* [Extracted text]:
......

The success of these experiments varied, most likely in relation to the methodology involved. The most successful experiments tended to utilize participants experienced with the use of psychedelics, using
what parapsychologists call “free response” testing procedures. In a free response test, participants describe their mental imagery while they are attempting to obtain information about a hidden picture or a distant location. In “fixed response” experiments, participants attempt to identify specific “targets” such as numbers, letters, or geometric shapes. In retrospect, it is easy to see how the latter projects were unlikely to sensibly test for anything, let alone psi, once the inexperienced participants began succumbing to the more engrossing mystical rapture of their first trip. Nevertheless, some of the studies using psychedelically experienced participants provided promising results, albeit with an inadequate degree of rigor by today’s scientific standards.
Currently, there is very little psychedelic parapsychology research being conducted, largely due to the doubly taboo nature of this line of scientific inquiry. The only study we are aware of is an ongoing experimental field research project being sponsored by the Beckley Foundation into the use of ayahuasca to predict future events, an investigation being conducted by the first author of this article.

......

* [Extracted material]:
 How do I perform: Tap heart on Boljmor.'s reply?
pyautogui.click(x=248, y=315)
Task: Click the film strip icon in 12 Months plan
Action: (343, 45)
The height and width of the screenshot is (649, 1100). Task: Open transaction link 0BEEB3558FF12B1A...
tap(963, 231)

......

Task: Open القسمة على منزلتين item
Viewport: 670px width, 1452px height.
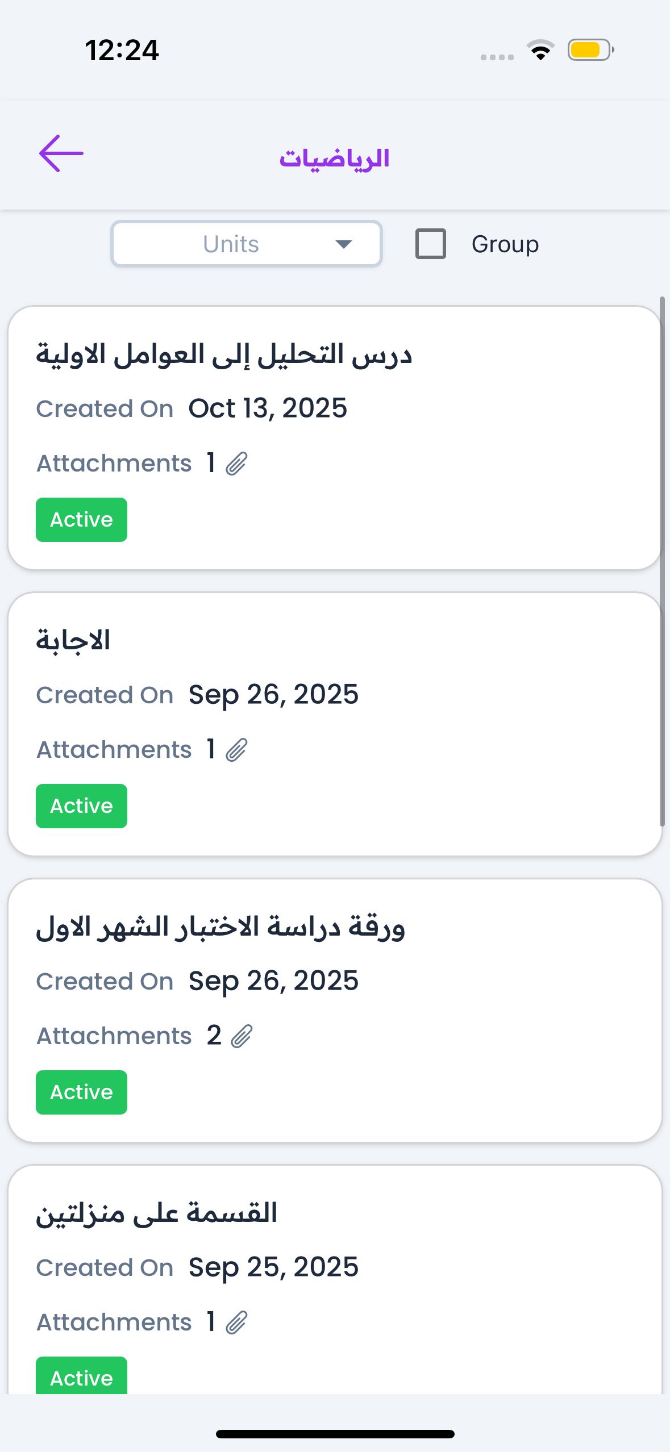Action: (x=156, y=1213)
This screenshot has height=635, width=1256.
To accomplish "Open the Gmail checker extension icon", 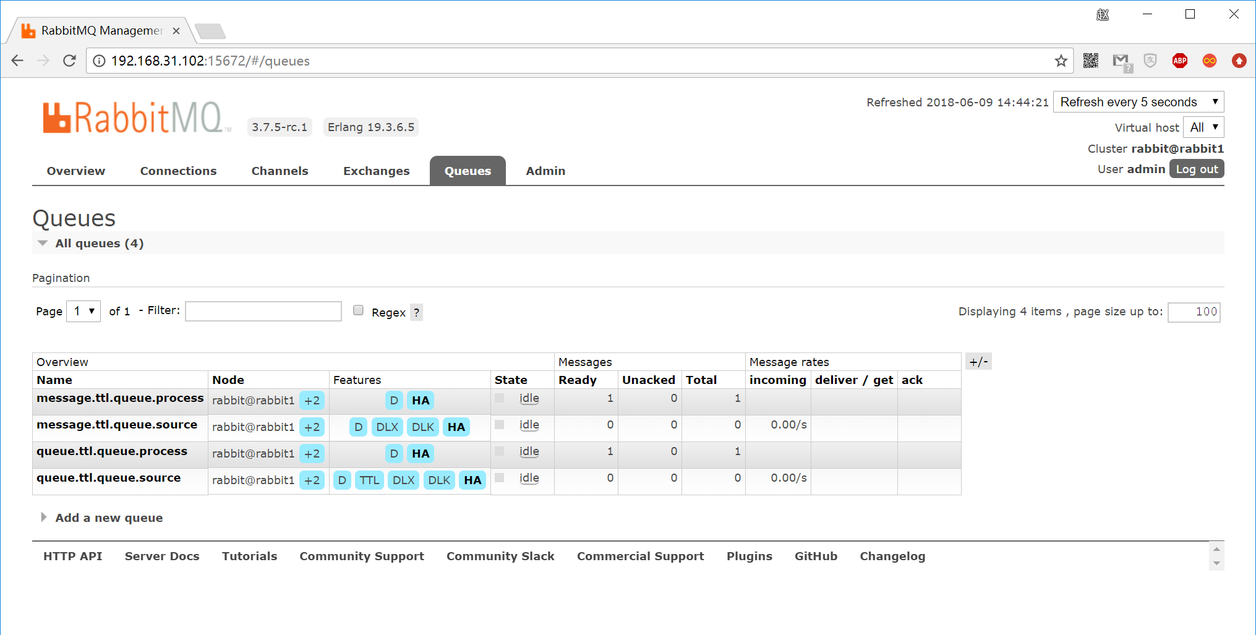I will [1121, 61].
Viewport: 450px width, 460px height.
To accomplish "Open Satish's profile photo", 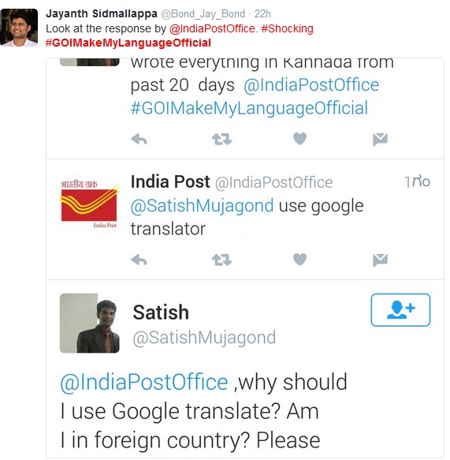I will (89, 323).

......

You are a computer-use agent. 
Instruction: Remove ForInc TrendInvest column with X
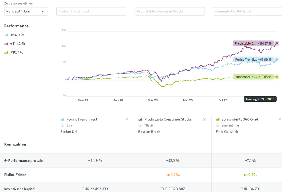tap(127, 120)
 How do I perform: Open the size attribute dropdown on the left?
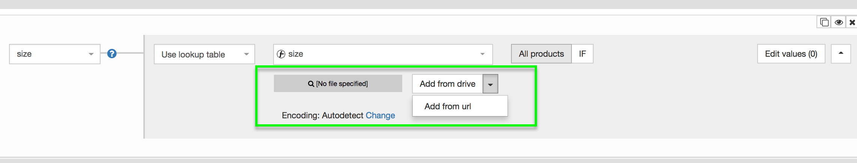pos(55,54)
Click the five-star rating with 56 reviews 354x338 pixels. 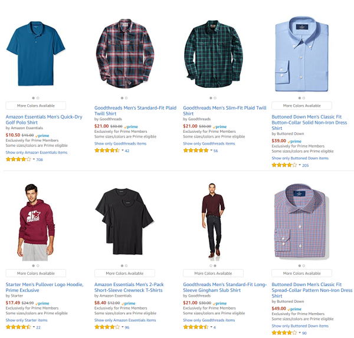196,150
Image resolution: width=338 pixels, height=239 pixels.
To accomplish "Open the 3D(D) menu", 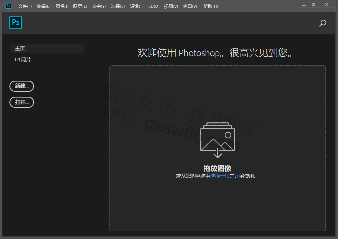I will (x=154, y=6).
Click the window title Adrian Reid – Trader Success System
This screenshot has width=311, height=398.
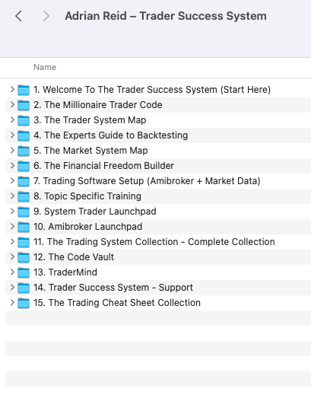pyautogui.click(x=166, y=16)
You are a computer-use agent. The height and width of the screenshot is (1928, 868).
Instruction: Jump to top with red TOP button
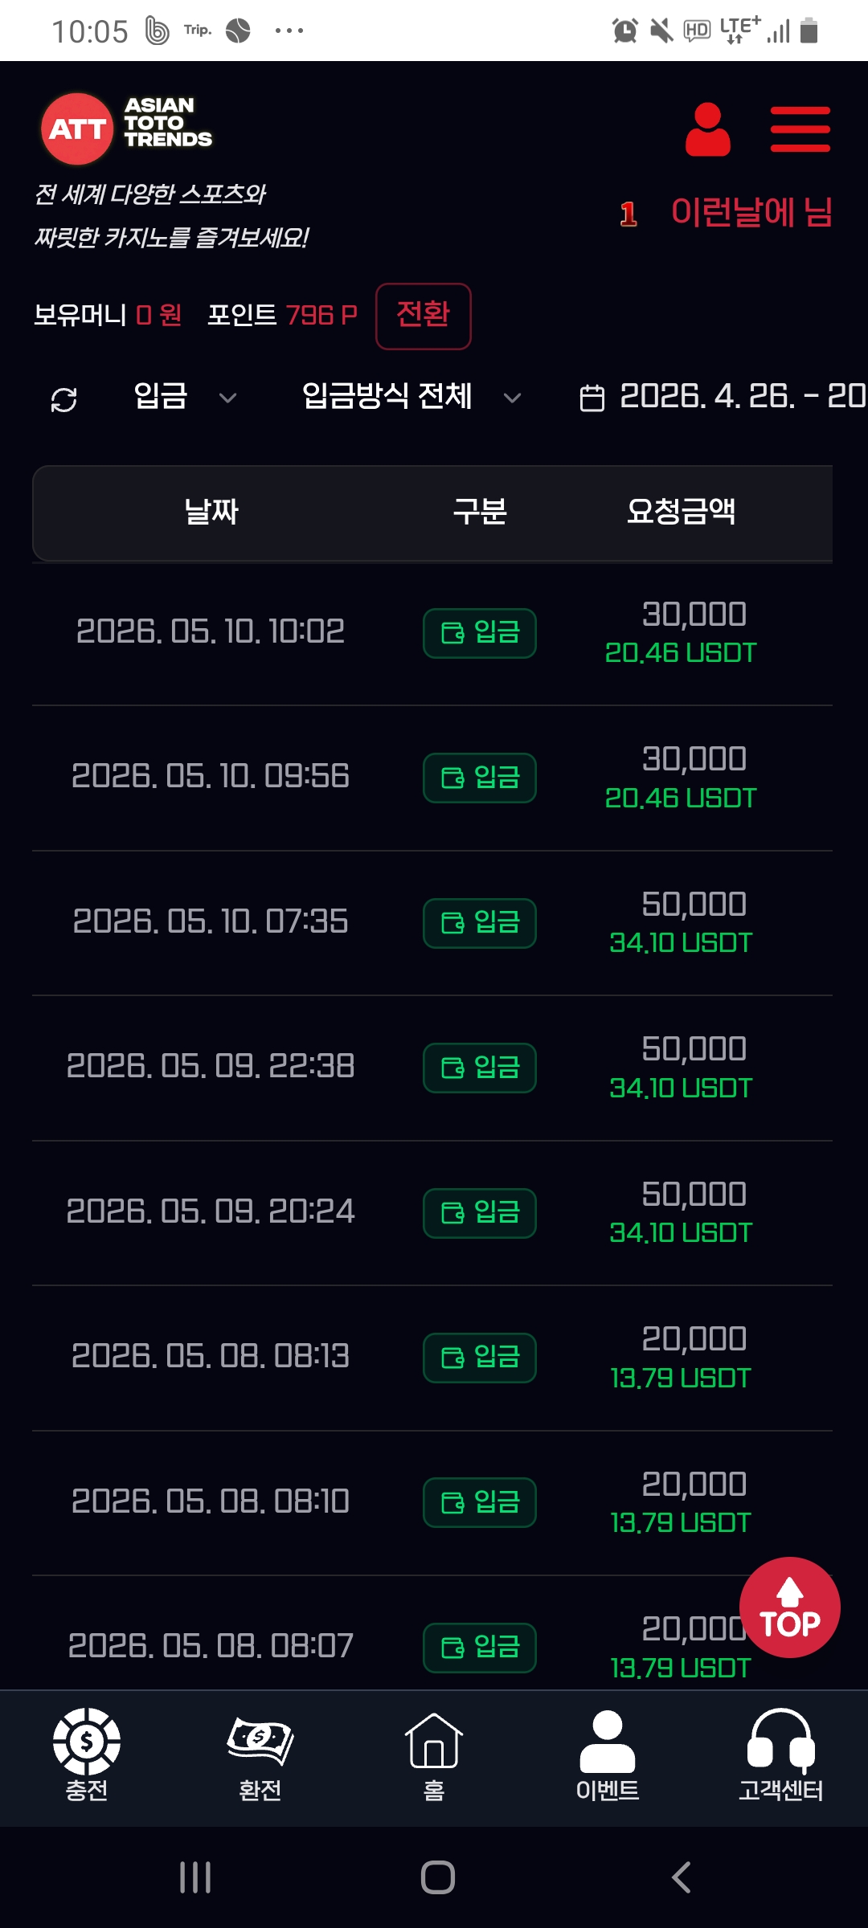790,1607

......

* [Problem requirements]:
Answer these questions using the text on psychedelic parapsychology research.
(a) In a "free response" test, what do participants describe?
(b) In "fixed response" experiments, what kinds of targets do participants try to identify?
(c) Which foundation sponsors the ongoing field research project, and what is it investigating?

* [Response area]:
(a) Participants describe their mental imagery while they try to obtain information about a hidden picture or a distant location.
(b) They try to identify specific targets such as numbers, letters, or geometric shapes.
(c) The Beckley Foundation sponsors it, and it is investigating the use of ayahuasca to predict future events.